§ REQUIREMENT:
If an entry below holds a picture, leave the picture out and print the rest exactly.

§ SUPPLIED RECORDS:
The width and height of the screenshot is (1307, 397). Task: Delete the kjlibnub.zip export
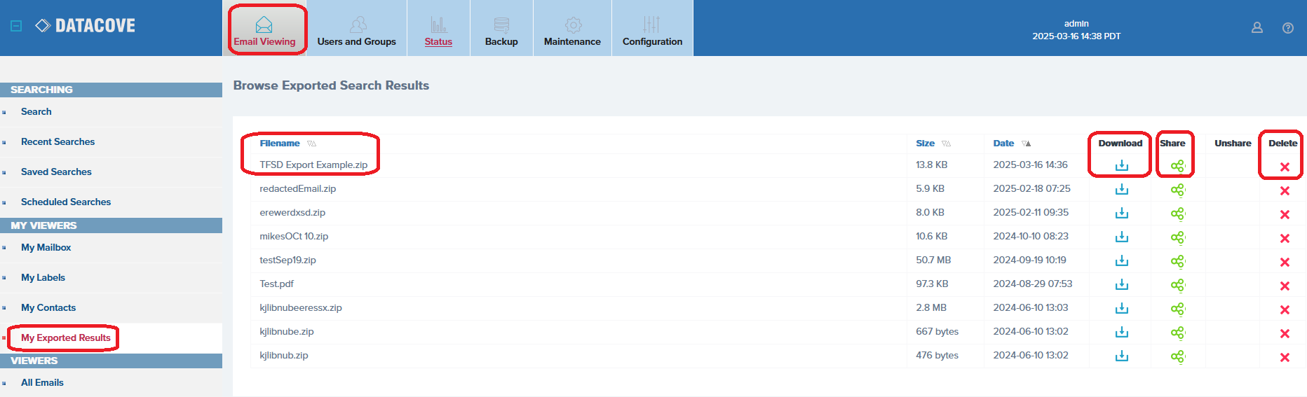coord(1285,357)
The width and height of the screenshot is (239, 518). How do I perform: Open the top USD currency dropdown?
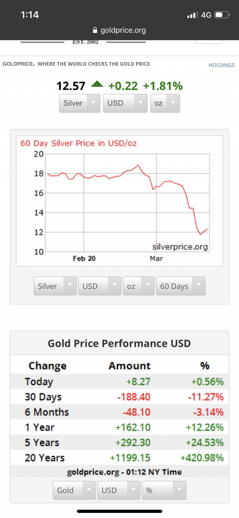click(x=125, y=103)
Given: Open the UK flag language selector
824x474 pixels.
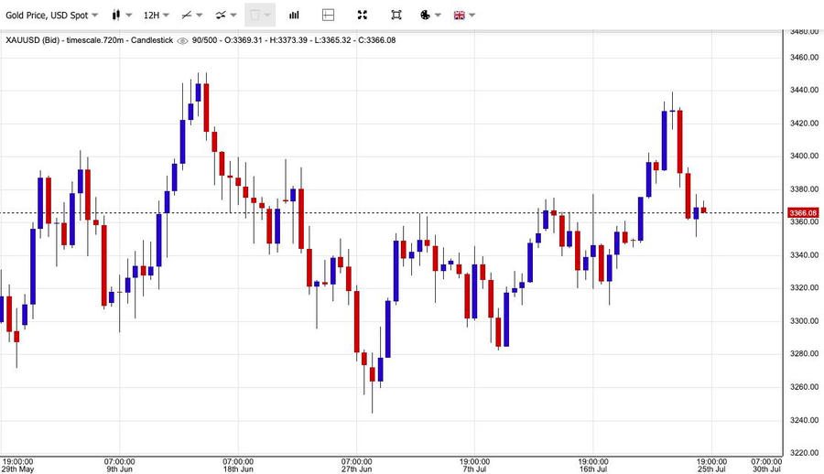Looking at the screenshot, I should pyautogui.click(x=464, y=16).
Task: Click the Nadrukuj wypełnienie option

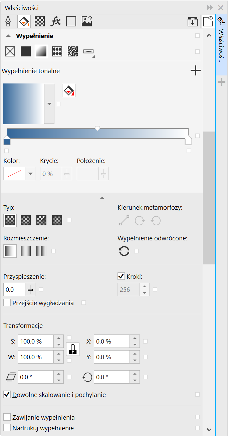Action: [x=7, y=428]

§ TASK RESULT:
The width and height of the screenshot is (1307, 397). Task: Delete the kjlibnub.zip export
coord(1285,357)
The width and height of the screenshot is (239, 518). How do I perform: Open the top USD currency dropdown?
click(x=125, y=103)
Given: Open the UK flag language selector
824x474 pixels.
Looking at the screenshot, I should pyautogui.click(x=464, y=16).
Task: Click the Nadrukuj wypełnienie option

Action: [x=7, y=428]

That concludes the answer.